◆ EXERCISE DETAILS
Check each line below for "toolbar" and give the count of those that have it, nothing else.

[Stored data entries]
=======

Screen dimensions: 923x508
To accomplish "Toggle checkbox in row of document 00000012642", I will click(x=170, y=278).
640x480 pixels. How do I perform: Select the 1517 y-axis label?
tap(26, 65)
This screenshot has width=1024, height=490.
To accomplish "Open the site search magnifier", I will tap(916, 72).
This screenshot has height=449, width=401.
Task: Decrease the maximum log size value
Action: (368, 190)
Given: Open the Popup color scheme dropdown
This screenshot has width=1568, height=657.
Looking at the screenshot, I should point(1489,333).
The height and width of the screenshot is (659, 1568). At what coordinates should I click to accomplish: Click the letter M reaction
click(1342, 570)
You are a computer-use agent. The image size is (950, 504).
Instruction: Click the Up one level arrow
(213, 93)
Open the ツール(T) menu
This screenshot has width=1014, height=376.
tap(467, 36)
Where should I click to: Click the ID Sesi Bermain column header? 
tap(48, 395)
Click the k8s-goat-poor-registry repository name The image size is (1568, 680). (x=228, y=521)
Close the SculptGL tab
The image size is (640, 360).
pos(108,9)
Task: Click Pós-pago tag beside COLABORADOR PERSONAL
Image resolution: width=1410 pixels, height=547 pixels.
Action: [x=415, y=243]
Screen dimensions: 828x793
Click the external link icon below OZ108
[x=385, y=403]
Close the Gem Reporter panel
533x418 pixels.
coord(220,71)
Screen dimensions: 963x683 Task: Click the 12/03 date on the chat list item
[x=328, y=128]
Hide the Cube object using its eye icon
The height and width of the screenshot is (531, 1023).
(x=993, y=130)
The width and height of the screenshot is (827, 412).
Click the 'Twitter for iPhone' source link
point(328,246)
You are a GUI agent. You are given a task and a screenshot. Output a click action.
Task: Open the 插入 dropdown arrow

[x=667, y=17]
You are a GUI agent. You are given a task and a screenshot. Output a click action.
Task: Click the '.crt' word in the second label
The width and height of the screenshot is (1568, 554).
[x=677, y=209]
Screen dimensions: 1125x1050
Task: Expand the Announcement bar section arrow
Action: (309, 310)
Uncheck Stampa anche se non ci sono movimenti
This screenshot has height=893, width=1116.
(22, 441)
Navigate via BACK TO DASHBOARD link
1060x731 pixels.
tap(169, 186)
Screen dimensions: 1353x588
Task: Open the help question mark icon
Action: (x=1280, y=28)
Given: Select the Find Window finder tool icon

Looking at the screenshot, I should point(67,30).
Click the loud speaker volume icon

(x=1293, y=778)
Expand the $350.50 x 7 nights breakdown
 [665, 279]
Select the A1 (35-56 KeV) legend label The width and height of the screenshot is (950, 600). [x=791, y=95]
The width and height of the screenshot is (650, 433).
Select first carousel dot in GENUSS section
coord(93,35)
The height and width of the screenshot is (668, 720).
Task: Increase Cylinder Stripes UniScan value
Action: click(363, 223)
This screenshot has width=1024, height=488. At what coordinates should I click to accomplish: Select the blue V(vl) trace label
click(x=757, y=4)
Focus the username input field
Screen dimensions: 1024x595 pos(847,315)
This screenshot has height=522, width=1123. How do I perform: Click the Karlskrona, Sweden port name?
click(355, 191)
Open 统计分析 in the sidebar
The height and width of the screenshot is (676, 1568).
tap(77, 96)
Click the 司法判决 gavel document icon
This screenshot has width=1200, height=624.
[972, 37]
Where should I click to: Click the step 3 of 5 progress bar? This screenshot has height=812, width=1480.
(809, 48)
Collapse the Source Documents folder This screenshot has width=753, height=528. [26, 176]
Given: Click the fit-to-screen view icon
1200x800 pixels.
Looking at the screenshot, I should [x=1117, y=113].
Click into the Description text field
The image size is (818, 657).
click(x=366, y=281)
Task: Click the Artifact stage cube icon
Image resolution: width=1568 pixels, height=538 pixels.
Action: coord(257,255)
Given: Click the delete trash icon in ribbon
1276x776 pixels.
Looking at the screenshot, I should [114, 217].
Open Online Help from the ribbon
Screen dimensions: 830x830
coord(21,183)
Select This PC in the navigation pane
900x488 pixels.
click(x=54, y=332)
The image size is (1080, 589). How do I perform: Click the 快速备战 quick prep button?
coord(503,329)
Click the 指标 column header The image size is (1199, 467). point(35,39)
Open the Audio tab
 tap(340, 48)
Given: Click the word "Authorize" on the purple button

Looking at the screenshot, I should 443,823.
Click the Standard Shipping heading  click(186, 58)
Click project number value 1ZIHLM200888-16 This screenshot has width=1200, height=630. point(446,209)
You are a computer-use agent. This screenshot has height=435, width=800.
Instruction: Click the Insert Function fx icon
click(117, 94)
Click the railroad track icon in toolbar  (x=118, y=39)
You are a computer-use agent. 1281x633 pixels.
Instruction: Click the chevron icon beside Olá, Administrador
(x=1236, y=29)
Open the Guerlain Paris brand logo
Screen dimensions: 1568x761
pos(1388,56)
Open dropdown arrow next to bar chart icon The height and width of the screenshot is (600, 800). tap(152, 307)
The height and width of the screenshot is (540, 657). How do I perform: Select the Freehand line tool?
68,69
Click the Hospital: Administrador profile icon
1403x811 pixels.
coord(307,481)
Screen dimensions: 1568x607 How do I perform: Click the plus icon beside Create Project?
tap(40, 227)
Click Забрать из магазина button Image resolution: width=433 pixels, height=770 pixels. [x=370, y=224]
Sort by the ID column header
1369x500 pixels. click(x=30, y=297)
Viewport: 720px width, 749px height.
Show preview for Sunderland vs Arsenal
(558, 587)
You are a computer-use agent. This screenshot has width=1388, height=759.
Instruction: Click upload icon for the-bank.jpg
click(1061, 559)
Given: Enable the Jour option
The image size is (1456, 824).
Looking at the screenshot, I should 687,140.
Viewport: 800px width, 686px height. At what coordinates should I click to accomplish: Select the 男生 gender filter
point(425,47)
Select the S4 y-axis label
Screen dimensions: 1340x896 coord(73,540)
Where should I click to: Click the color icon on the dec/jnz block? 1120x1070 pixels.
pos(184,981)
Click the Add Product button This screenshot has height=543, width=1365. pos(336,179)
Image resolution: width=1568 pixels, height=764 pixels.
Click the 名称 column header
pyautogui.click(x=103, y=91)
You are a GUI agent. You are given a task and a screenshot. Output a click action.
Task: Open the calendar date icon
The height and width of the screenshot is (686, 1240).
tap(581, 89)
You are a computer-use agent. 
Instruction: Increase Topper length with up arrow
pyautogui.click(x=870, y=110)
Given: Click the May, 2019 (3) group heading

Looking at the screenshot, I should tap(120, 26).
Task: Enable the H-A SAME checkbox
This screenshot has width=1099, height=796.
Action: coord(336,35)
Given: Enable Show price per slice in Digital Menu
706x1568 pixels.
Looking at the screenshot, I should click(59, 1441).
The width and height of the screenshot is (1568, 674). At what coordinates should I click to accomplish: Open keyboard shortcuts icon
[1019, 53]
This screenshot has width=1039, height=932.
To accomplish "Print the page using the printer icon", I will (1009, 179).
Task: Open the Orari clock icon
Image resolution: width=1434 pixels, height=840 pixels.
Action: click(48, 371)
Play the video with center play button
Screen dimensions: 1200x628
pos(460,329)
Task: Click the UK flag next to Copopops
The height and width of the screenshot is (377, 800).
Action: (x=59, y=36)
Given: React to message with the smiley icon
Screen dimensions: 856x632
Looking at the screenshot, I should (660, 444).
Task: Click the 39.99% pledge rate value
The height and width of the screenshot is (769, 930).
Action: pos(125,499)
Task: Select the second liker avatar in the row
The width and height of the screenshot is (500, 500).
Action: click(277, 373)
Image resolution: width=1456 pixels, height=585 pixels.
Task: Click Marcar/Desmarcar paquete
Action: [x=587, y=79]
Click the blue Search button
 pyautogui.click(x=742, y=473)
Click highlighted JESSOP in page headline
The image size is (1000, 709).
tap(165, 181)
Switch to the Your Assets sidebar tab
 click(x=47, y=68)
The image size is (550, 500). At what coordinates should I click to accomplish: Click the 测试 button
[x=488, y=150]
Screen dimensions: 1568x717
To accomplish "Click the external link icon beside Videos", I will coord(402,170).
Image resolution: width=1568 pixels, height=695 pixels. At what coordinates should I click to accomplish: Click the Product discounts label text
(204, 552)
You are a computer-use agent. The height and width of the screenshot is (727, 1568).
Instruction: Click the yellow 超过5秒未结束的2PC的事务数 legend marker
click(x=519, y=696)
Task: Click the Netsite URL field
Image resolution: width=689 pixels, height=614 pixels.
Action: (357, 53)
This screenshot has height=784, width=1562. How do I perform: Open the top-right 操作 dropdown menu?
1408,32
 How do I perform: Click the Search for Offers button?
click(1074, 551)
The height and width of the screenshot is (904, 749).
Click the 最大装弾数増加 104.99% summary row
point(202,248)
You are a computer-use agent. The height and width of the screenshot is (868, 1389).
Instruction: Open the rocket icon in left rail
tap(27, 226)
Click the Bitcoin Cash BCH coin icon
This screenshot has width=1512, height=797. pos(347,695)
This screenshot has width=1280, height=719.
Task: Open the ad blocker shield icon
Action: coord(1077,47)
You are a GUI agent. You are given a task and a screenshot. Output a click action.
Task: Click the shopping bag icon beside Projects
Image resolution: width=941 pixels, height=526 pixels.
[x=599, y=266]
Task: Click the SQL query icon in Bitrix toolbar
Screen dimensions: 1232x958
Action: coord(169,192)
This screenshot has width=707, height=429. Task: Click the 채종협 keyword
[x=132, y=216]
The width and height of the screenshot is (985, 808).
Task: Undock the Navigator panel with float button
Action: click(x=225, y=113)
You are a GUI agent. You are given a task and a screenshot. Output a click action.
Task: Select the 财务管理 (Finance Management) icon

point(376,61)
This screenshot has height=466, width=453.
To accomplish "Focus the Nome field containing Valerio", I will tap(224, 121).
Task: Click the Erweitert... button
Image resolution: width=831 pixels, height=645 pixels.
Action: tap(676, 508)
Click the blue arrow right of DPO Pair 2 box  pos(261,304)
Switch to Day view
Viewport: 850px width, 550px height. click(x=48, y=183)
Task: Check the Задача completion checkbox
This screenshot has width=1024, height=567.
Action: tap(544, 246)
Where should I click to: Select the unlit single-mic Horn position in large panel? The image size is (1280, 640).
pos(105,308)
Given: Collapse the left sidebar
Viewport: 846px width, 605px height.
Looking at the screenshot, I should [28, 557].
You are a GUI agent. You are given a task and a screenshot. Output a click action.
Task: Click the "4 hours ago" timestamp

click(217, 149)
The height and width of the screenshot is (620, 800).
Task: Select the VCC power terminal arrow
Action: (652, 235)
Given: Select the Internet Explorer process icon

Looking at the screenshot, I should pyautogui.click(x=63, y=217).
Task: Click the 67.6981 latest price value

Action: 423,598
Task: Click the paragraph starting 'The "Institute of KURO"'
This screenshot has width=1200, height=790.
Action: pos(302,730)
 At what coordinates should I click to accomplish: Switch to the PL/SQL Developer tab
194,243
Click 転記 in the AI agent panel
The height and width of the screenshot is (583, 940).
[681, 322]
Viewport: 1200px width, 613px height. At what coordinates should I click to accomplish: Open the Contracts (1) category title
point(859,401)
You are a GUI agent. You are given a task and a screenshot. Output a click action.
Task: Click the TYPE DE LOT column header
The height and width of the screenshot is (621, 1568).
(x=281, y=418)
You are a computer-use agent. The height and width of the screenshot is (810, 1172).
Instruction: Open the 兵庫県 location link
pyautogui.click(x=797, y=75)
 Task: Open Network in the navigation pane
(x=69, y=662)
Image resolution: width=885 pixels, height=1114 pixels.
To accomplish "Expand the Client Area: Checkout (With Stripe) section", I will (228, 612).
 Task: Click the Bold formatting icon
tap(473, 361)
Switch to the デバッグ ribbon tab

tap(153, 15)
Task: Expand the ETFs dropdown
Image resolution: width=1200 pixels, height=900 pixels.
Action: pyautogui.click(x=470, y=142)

=======

◆ YOUR RESPONSE
2